▶ **Supplied data**:
....

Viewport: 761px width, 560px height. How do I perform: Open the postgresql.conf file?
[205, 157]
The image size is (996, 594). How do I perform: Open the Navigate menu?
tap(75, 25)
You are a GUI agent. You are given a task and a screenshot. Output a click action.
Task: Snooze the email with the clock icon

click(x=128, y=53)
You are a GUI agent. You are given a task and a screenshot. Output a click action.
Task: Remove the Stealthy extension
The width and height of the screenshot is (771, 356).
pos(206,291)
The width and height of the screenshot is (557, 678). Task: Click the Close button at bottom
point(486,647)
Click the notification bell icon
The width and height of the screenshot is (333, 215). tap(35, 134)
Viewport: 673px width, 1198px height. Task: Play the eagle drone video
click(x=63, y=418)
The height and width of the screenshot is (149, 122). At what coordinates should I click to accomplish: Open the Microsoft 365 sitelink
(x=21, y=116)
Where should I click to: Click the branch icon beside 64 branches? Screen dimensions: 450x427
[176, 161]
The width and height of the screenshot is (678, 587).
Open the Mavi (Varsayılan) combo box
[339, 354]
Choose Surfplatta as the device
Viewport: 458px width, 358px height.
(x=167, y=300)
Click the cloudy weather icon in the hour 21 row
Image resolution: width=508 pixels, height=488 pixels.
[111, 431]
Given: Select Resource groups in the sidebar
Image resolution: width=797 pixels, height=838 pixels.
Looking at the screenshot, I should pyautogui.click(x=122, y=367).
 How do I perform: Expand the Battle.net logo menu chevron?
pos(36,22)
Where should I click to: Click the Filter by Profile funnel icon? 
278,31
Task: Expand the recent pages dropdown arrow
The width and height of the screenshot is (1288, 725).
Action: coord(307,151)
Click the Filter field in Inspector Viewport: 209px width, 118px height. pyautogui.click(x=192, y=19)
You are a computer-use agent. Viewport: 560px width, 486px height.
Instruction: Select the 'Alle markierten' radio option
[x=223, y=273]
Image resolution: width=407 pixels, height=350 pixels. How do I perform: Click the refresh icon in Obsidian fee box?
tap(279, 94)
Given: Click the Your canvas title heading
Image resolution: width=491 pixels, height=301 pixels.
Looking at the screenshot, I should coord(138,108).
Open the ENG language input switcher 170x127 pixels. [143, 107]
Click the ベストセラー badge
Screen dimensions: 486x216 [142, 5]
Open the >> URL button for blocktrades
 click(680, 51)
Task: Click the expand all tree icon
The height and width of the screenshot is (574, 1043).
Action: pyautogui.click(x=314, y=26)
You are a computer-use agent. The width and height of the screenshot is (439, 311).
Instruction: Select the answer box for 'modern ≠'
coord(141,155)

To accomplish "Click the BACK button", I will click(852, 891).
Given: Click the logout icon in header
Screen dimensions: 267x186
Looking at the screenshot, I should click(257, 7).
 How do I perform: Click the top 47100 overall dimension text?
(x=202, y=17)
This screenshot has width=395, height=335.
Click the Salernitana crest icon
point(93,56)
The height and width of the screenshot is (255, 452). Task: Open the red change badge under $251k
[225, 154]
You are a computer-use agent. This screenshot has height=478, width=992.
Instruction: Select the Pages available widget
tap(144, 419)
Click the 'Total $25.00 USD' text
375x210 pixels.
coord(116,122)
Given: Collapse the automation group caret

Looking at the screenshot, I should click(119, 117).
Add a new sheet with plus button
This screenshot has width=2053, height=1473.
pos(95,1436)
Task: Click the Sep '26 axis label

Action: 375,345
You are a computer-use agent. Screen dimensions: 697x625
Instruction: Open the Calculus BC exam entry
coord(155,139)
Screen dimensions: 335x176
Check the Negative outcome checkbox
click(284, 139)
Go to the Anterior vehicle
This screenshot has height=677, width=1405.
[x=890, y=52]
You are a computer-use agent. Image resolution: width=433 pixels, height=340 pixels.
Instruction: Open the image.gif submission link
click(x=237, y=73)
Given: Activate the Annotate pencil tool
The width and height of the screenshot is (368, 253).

....

▶ **Work instructions**: Wherever a line of the listing above contains the string "agent", copy that line.

▶ **Expected answer**:
You are a GUI agent. You are given a task and a screenshot. Output a click action.
You are a GUI agent. You are given a task and a screenshot. Output a click action.
You are a computer-use agent. Viewport: 560px width, 486px height.
You are a computer-use agent. The width and height of the screenshot is (439, 311).
You are a computer-use agent. This screenshot has height=478, width=992.
You are a computer-use agent. Screen dimensions: 697x625
You are a computer-use agent. Image resolution: width=433 pixels, height=340 pixels.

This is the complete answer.